For many Aussies, the super system is a complex, difficult-to-navigate maze. They either choose or are allocated a super fund when they first start working and, each time they change jobs, they may get allocated a new super fund account.
As a result, many Aussies have accumulated multiple super accounts, which means they need to pay fees several times. One way of avoiding this scenario is to take that original super fund with you to your next job. Still, you may find a better performing fund or one with fewer fees.
Suppose you choose to open a new account. In that case, you can rollover your super balance and consolidate it into one super fund if both super funds allow rollovers. If you’re receiving super contributions from your employer, you may need to inform them to make contributions to the new super fund.
You may also need to rollover your super balance if you’re a member of a super fund meant for employees of a particular industry or corporation and are changing jobs. You could then choose to rollover your super benefits into the fund allocated by your new employer. Alternatively, you could move your super to an eligible rollover super fund. You should consider checking with your super fund provider if you need to pay any fees or taxes for the rollover. Also, find out if the new super fund offers similar or better benefits than your present super fund, including insurance.
When do I have to pay a superannuation rollover tax?
Typically, you don’t need to pay taxes on rolled-over super benefits or report a rollover of super benefits on your tax return. However, some of your super benefits like interest may be untaxed. When you request a rollover, your super fund provider may withhold tax on this untaxed part, but this should be reflected in your super benefits statement.
Furthermore, when you receive such untaxed super benefits in a new super fund, they are considered personal super contributions. You can usually make personal contributions of up to $100,000 if your super balance was less than $1.6 million at the end of the previous year. If the untaxed super benefits you receive exceed the $100,000 cap, you may have to pay tax at a non-concessional rate.

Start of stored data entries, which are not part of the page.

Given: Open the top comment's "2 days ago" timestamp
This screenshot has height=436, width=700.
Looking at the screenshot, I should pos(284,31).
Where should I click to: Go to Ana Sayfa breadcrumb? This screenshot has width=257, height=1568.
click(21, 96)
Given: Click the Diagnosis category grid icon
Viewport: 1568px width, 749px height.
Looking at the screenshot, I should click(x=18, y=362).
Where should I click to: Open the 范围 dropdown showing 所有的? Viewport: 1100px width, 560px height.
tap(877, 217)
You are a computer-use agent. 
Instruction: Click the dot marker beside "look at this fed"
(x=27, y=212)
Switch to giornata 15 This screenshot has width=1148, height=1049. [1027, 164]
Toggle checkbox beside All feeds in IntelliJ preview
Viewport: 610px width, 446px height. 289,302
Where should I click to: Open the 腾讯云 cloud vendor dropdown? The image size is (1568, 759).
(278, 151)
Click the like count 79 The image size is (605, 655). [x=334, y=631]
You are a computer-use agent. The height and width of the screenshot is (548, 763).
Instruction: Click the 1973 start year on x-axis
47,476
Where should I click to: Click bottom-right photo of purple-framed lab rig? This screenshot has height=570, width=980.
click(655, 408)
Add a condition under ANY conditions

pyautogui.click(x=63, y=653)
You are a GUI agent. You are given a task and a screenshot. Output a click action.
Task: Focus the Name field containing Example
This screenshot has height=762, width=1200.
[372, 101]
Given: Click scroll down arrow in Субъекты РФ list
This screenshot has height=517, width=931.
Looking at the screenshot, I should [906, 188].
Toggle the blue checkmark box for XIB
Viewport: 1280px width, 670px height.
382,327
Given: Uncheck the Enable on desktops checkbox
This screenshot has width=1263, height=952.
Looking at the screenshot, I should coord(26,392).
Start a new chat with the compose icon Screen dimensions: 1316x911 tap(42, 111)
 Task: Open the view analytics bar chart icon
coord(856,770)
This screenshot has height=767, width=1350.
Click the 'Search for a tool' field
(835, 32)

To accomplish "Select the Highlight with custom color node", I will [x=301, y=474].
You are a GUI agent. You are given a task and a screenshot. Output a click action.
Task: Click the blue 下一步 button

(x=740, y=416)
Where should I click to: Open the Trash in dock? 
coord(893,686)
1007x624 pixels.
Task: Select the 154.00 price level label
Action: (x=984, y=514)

Your super fund provider may also withhold tax before rolling over your benefits under other circumstances. This includes if they find that the untaxed part of your super balance exceeds the untaxed plan cap amount. For the 2020–21 financial year, this cap is $1.565 million, while in 2019–20 it was $1.515 million. The tax withholding could also include a Medicare levy and a temporary budget repair levy. Given these somewhat complicated tax implications, you should consider consulting with your financial adviser before you initiate a super benefit rollover.
How do I rollover my super benefits?
Once you’re sure that you can rollover your super benefits from one fund to another you have multiple options to action the request. You can place a super rollover initiation request by logging into your myGov account or completing and filing a paper form. If you’re rolling over your super benefits to a self-managed super fund, you’ll have to complete a different form.
Initiating the request via your myGov account can simplify the process as you won’t need to submit your identity documents. You should remember that your entire super balance will be rolled over to the new super fund account. If you’re considering a partial rollover, you should check if your super fund provider allows such a rollover. Also, remember that you can’t withdraw any part of your super balance.